A final workaround which does solve our issue is to drop the separate “GetSubsetOfData()” method and add additional optional parameters to the “Get()” method which can be used as a flag to select either returning all of the data or a subset. The additional parameter would be passed in the query string of the request.
This feels similar to leveraging the OData protocol to tweak the data returned. Web API had limited support for OData in the Beta release of MVC 4, but for RTM, it’s been whacked completely. There’s a CodePlex discussions for the ASP.NET project which provides some details on this reasoning. In short, richer support for OData should be coming in a future update and that’s probably the approach I’ll take once it’s available.
If you’ve made it this far, thanks for following my stumbles. I certainly didn’t think it would be so difficult when I started out. Hopefully, I’ve been able to give you a head start in understanding some of the fundamental routing differences between ASP.NET Web API and MVC.
Hope this helps.
Thanks for the post. So far, you’re the only one to attempt to explain this. I wanted to have routes similar to:
/Services/Filings/225-5
/Services/FilingsByItemNo/5
But I could not get this to work. In some ways I think the “Conventions” make this much more difficult than it should be. So, how I finally got this working was changing.
my route definition:
config.Routes.MapHttpRoute(
name: “DefaultApi”,
routeTemplate: “Services/{action}/{id}”,
defaults: new { controller = “Services”, id = RouteParameter.Optional }
);
my controller actions:
public class ServicesController : ApiController {
[HttpGet]
public string Filings(string id) {
return “Filings: ” + id;
}
[HttpGet]
public string FilingsByItemNo(string id) {
return “FilingsByItemNo: ” + id;
}
}
Still not sure if this is the way to do this but it appears to work. And makes the most sense to me. Thanks for helping me get there.
Hi Darren,
Glad to hear the post helped you. Your code looks good for achieving what you want, but you might not want to overwrite the “DefaultApi” route definition. In my example, I added a new route to be able to handle an “{action}” value while leaving the original “DefaultApi” route alone.
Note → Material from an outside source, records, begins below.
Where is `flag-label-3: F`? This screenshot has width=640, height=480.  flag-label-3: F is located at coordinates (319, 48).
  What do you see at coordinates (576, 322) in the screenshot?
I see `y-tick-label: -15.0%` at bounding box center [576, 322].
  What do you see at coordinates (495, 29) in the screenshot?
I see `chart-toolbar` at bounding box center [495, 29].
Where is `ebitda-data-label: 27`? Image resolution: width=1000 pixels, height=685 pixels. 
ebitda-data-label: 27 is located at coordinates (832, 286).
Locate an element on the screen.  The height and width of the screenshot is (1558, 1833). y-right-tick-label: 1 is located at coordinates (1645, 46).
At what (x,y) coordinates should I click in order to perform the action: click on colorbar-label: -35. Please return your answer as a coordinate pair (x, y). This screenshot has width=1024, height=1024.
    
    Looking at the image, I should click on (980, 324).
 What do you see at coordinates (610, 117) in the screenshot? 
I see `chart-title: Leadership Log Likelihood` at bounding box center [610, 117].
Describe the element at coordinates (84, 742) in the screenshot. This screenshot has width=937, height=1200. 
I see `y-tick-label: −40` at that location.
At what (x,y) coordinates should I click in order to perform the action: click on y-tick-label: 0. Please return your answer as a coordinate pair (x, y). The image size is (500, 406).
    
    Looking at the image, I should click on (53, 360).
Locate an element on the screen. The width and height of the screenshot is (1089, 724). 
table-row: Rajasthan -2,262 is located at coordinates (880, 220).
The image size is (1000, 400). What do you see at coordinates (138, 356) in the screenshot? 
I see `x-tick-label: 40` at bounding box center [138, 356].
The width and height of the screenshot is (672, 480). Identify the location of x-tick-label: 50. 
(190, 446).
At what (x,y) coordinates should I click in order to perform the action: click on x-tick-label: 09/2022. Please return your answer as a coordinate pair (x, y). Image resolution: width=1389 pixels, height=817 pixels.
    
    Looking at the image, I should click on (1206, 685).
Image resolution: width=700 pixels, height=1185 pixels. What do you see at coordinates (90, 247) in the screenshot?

Conventions can trip people up, but in my experience, they’re much preferred over configuration once you learn them. Of course it’s that “learning” process which can be a bit painful.
One controller is a standard MVC controller and the other is a Web API based controller.
ASP.NET MVC controller, we can use a class that derives from this attribute to further control which methods are candidates for handling the request, but you can’t do this with a Web API controller.
Hi Mark Berryman
It appears that you have totally misunderstood the whole concept of REST and Web Api.
You’re confusing REST with RPC as in “WCF” or similar. MVC-routing somewhat is a hybrid between RPC and REST, but still extremely far away from the message based pattern that MVC originally was targeted at.
Web Api is in fact one of the best approaches we’ve seen from Microsoft in the latest many years when it comes to messaging.
Why are ApiControllers even called “Controllers” at all? Its a terrible choice of name – they aren’t controllers in the traditional sense of the word.